* ABOUT THIS TASK *
Your response should consist of every line below, reproduced without alteration.

* RECORDED INFORMATION *

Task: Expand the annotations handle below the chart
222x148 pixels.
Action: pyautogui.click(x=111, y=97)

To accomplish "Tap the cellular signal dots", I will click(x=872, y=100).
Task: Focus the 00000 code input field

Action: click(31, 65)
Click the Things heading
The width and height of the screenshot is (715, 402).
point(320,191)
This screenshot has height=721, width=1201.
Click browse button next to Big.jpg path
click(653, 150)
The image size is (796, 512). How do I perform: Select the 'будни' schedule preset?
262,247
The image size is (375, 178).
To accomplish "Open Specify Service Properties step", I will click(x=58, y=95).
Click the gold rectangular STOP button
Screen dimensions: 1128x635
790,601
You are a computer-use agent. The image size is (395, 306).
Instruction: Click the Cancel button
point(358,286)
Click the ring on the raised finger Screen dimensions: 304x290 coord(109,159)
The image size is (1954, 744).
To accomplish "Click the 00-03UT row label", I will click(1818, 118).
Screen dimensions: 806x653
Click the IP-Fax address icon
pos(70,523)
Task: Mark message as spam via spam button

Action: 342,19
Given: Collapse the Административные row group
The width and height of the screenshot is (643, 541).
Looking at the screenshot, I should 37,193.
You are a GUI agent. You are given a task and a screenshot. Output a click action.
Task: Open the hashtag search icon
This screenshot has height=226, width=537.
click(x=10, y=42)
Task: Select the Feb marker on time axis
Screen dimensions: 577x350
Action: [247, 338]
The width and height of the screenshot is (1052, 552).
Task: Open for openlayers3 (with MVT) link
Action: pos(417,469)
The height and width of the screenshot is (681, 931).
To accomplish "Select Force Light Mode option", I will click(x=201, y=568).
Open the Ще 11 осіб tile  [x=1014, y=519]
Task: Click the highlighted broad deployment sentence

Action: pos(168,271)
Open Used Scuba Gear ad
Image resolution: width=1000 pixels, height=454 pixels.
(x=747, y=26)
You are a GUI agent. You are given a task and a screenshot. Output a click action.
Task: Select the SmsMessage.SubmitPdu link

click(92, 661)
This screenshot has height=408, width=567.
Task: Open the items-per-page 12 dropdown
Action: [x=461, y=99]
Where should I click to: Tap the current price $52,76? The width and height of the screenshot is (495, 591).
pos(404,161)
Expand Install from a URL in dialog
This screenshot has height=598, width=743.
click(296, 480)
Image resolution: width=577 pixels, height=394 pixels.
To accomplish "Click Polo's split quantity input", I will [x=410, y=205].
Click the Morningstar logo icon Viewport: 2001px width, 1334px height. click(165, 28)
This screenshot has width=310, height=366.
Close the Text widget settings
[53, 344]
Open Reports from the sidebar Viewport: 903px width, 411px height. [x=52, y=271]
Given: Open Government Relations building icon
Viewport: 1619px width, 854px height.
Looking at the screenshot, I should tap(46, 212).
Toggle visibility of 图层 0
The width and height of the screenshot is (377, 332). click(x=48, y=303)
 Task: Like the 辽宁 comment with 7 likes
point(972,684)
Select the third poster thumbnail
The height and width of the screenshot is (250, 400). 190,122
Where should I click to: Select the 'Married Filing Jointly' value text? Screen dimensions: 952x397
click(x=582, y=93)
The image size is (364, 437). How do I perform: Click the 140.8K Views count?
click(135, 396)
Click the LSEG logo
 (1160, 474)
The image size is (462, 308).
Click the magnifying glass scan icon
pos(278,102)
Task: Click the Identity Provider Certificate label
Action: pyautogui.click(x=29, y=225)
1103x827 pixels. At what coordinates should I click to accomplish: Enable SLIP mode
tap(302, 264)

* ANSWER BELOW *
Task: Expand the annotations handle below the chart
222x148 pixels.
Action: pyautogui.click(x=111, y=97)

To accomplish "Tap the cellular signal dots", I will click(x=872, y=100).
Task: Focus the 00000 code input field

Action: click(31, 65)
Click the Things heading
The width and height of the screenshot is (715, 402).
point(320,191)
This screenshot has height=721, width=1201.
Click browse button next to Big.jpg path
click(653, 150)
The image size is (796, 512). How do I perform: Select the 'будни' schedule preset?
262,247
The image size is (375, 178).
To accomplish "Open Specify Service Properties step", I will click(x=58, y=95).
Click the gold rectangular STOP button
Screen dimensions: 1128x635
790,601
You are a computer-use agent. The image size is (395, 306).
Instruction: Click the Cancel button
point(358,286)
Click the ring on the raised finger Screen dimensions: 304x290 coord(109,159)
The image size is (1954, 744).
To accomplish "Click the 00-03UT row label", I will click(1818, 118).
Screen dimensions: 806x653
Click the IP-Fax address icon
pos(70,523)
Task: Mark message as spam via spam button

Action: 342,19
Given: Collapse the Административные row group
The width and height of the screenshot is (643, 541).
Looking at the screenshot, I should 37,193.
You are a GUI agent. You are given a task and a screenshot. Output a click action.
Task: Open the hashtag search icon
This screenshot has height=226, width=537.
click(x=10, y=42)
Task: Select the Feb marker on time axis
Screen dimensions: 577x350
Action: [247, 338]
The width and height of the screenshot is (1052, 552).
Task: Open for openlayers3 (with MVT) link
Action: pos(417,469)
The height and width of the screenshot is (681, 931).
To accomplish "Select Force Light Mode option", I will click(x=201, y=568).
Open the Ще 11 осіб tile  [x=1014, y=519]
Task: Click the highlighted broad deployment sentence

Action: pos(168,271)
Open Used Scuba Gear ad
Image resolution: width=1000 pixels, height=454 pixels.
(x=747, y=26)
You are a GUI agent. You are given a task and a screenshot. Output a click action.
Task: Select the SmsMessage.SubmitPdu link

click(92, 661)
This screenshot has height=408, width=567.
Task: Open the items-per-page 12 dropdown
Action: [x=461, y=99]
Where should I click to: Tap the current price $52,76? The width and height of the screenshot is (495, 591).
pos(404,161)
Expand Install from a URL in dialog
This screenshot has height=598, width=743.
click(296, 480)
Image resolution: width=577 pixels, height=394 pixels.
To accomplish "Click Polo's split quantity input", I will [x=410, y=205].
Click the Morningstar logo icon Viewport: 2001px width, 1334px height. click(165, 28)
This screenshot has width=310, height=366.
Close the Text widget settings
[53, 344]
Open Reports from the sidebar Viewport: 903px width, 411px height. [x=52, y=271]
Given: Open Government Relations building icon
Viewport: 1619px width, 854px height.
Looking at the screenshot, I should tap(46, 212).
Toggle visibility of 图层 0
The width and height of the screenshot is (377, 332). click(x=48, y=303)
 Task: Like the 辽宁 comment with 7 likes
point(972,684)
Select the third poster thumbnail
The height and width of the screenshot is (250, 400). 190,122
Where should I click to: Select the 'Married Filing Jointly' value text? Screen dimensions: 952x397
click(x=582, y=93)
The image size is (364, 437). How do I perform: Click the 140.8K Views count?
click(135, 396)
Click the LSEG logo
 (1160, 474)
The image size is (462, 308).
Click the magnifying glass scan icon
pos(278,102)
Task: Click the Identity Provider Certificate label
Action: pyautogui.click(x=29, y=225)
1103x827 pixels. At what coordinates should I click to accomplish: Enable SLIP mode
tap(302, 264)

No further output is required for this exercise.